Your assignment
This exercise calls for the whole listing to be given again exactly, without images.

Information given
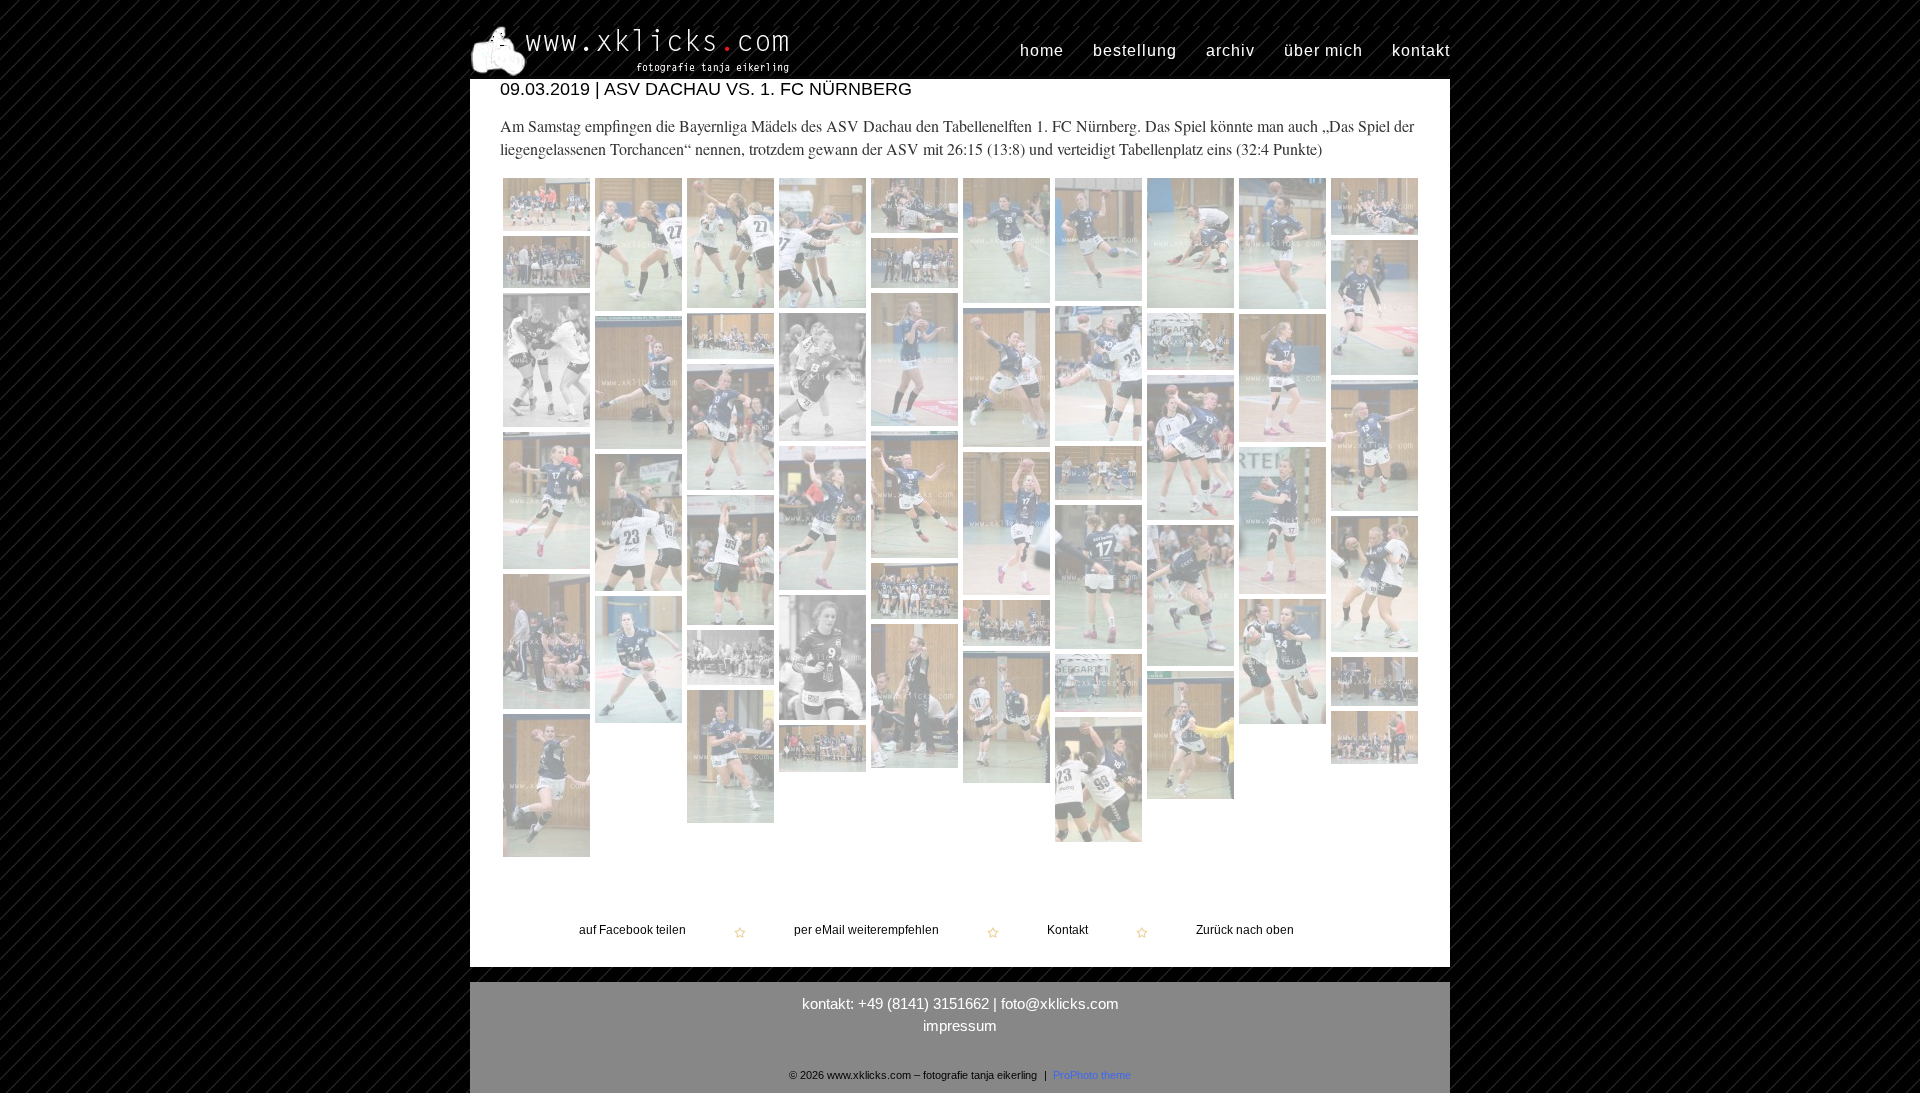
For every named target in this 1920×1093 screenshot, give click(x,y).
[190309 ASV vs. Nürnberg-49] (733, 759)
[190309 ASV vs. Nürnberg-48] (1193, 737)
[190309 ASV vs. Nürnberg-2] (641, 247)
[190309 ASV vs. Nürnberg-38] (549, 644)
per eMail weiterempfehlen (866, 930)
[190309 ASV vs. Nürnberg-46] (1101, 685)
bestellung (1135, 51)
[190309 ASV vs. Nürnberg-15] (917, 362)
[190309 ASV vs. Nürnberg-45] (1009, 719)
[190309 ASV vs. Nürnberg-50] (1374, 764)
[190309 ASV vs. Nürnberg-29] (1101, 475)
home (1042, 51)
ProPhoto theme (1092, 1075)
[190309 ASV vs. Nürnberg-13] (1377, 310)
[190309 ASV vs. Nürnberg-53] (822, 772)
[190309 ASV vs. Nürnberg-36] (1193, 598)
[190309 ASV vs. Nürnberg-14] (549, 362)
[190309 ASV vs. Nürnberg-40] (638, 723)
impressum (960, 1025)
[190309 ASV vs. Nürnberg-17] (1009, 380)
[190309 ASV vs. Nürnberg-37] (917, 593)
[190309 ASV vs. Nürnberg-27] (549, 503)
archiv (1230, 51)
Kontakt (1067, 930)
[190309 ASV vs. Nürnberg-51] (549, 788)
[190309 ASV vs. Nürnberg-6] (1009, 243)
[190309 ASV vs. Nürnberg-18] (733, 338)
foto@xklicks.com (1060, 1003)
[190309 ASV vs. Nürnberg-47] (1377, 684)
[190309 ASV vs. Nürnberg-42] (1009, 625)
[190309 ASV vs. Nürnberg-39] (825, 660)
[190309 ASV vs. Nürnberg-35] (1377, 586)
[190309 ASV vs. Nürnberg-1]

Exercise solution
For every named target in this 1920×1093 screenshot, give click(x,y).
[190309 ASV vs. Nürnberg-49] (733, 759)
[190309 ASV vs. Nürnberg-48] (1193, 737)
[190309 ASV vs. Nürnberg-2] (641, 247)
[190309 ASV vs. Nürnberg-38] (549, 644)
per eMail weiterempfehlen (866, 930)
[190309 ASV vs. Nürnberg-46] (1101, 685)
bestellung (1135, 51)
[190309 ASV vs. Nürnberg-15] (917, 362)
[190309 ASV vs. Nürnberg-45] (1009, 719)
[190309 ASV vs. Nürnberg-50] (1374, 764)
[190309 ASV vs. Nürnberg-29] (1101, 475)
home (1042, 51)
ProPhoto theme (1092, 1075)
[190309 ASV vs. Nürnberg-13] (1377, 310)
[190309 ASV vs. Nürnberg-53] (822, 772)
[190309 ASV vs. Nürnberg-36] (1193, 598)
[190309 ASV vs. Nürnberg-14] (549, 362)
[190309 ASV vs. Nürnberg-40] (638, 723)
impressum (960, 1025)
[190309 ASV vs. Nürnberg-17] (1009, 380)
[190309 ASV vs. Nürnberg-37] (917, 593)
[190309 ASV vs. Nürnberg-27] (549, 503)
archiv (1230, 51)
Kontakt (1067, 930)
[190309 ASV vs. Nürnberg-51] (549, 788)
[190309 ASV vs. Nürnberg-6] (1009, 243)
[190309 ASV vs. Nürnberg-18] (733, 338)
foto@xklicks.com (1060, 1003)
[190309 ASV vs. Nürnberg-47] (1377, 684)
[190309 ASV vs. Nürnberg-42] (1009, 625)
[190309 ASV vs. Nürnberg-39] (825, 660)
[190309 ASV vs. Nürnberg-35] (1377, 586)
[190309 ASV vs. Nürnberg-1]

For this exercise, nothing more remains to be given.